» **Brief**
Apart from the pictures, every entry below should be repeated exactly.

» **Recorded information**
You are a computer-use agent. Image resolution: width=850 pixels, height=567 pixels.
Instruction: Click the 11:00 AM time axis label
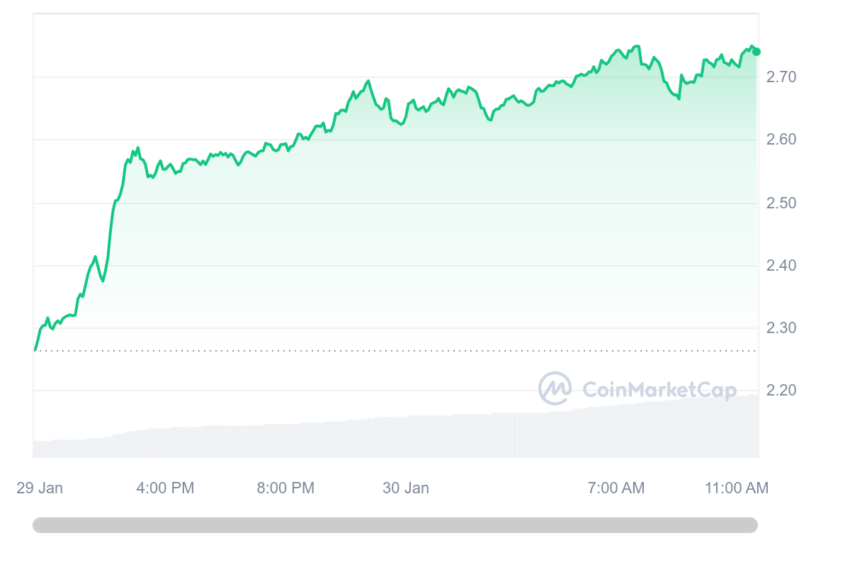click(x=737, y=488)
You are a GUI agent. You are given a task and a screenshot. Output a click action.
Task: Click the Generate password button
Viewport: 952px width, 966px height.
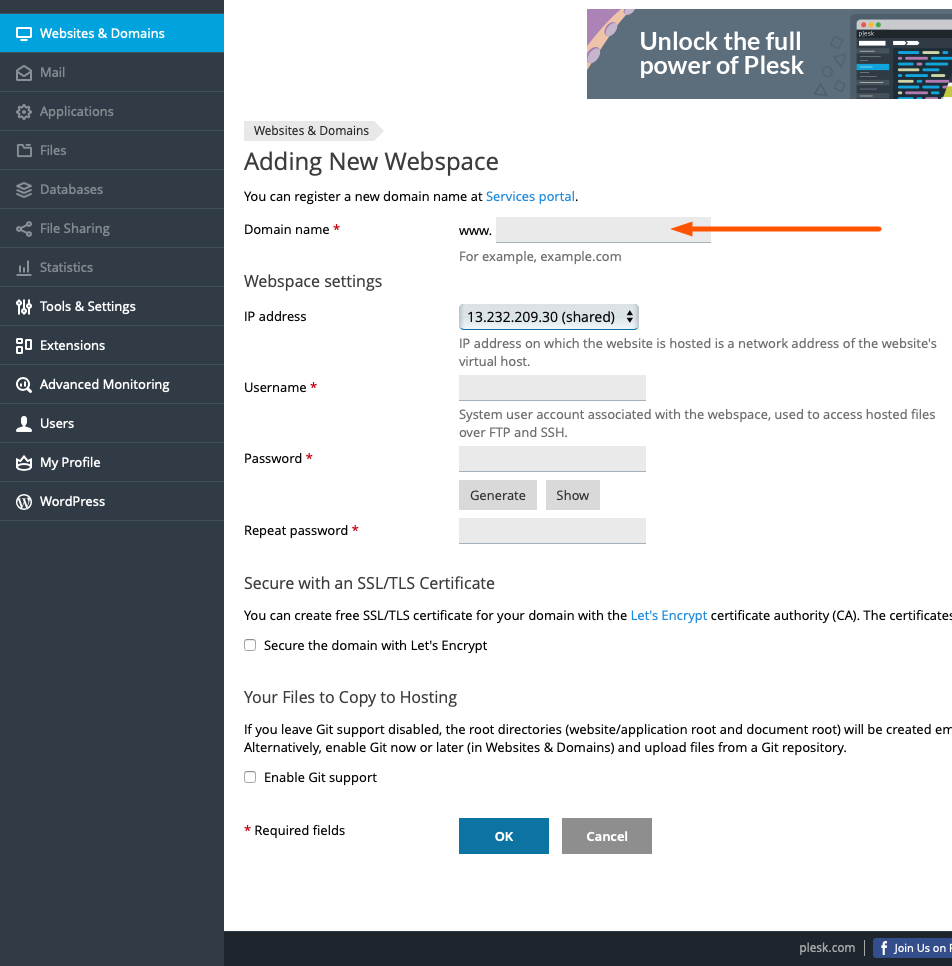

» **Written reply**
You are a computer-use agent. Image resolution: width=850 pixels, height=567 pixels.
Instruction: Click the 11:00 AM time axis label
click(x=737, y=488)
You are a GUI agent. You are given a task and a screenshot. Output a click action.
Task: Click the Generate password button
Viewport: 952px width, 966px height.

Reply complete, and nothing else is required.